Authors’ contributions
E.V. conceptualised the study, was the project leader and reviewed and edited the final article. S.G. identified patients and performed data collection. C.P. reviewed and updated the data and wrote the article. J.B. and K.B. assisted with data management, performed the statistical analysis, and reviewed relevant sections of the article. D.R. assisted with interpretation of data and reviewed and edited the final article. F.M. and C.K. led the surgical teams performing procedures from which this cohort was derived, and gave technical input on the article.
Funding information
Research reported in this publication was supported by the CANSA, the Fogarty International Center and National Heart, Lung & Blood Institute of the National Institutes of Health under Award Number D43 TW010345, the Fogarty International Center and the South African Medical Research Council under Award Number D43 TW010345 and The Cancer Research Initiative, Faculty of Health Sciences, University of Cape Town. Any opinion, findings and conclusions or recommendations expressed in this material are those of the authors and not of the funders.
Data availability
Raw data were generated at Groote Schuur Hospital.
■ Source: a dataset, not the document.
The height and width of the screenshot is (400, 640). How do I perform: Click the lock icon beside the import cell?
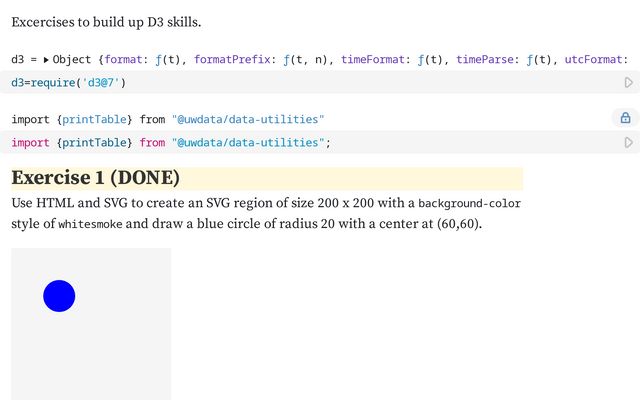pyautogui.click(x=625, y=118)
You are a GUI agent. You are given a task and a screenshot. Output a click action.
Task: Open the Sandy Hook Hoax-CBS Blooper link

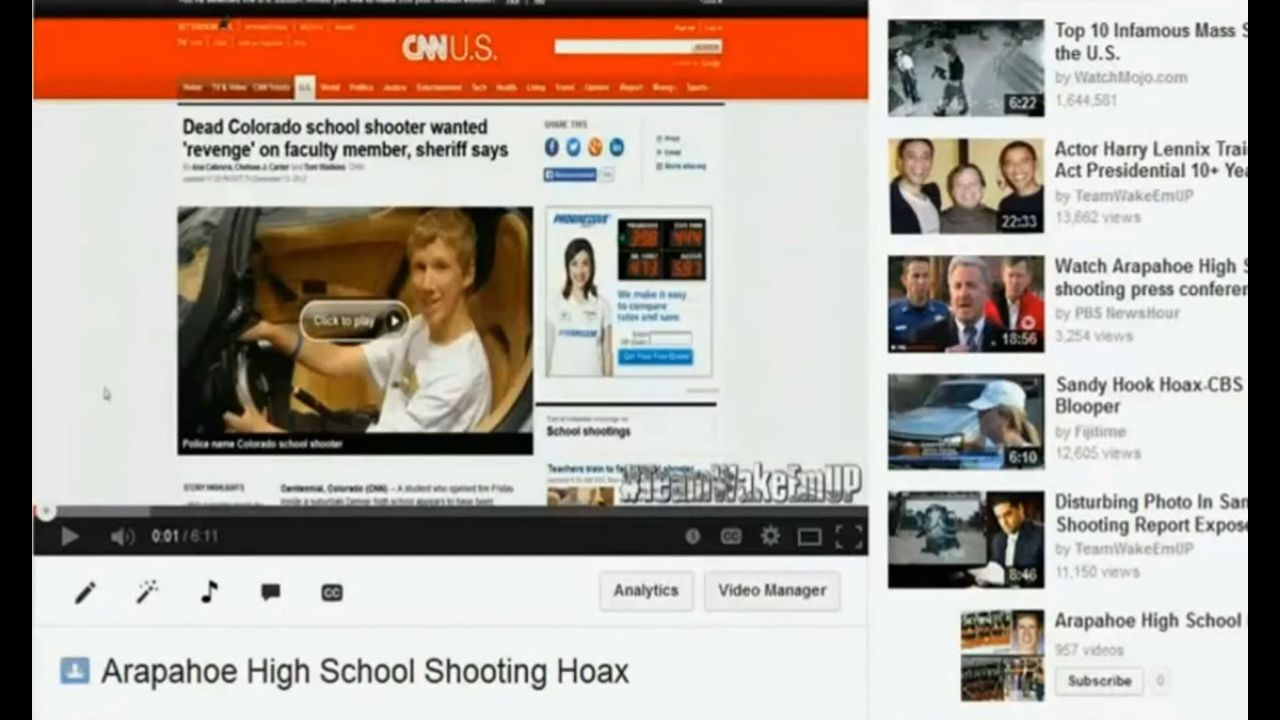point(1148,395)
Derived data supporting the findings of this study are available from the corresponding author, E.V., upon request.
Disclaimer
The views and opinions expressed in this article are those of the authors and are the product of professional research. The article does not necessarily reflect the official policy or position of any affiliated institution, funder, agency, or that of the publisher. The authors are responsible for this article’s results, findings, and content.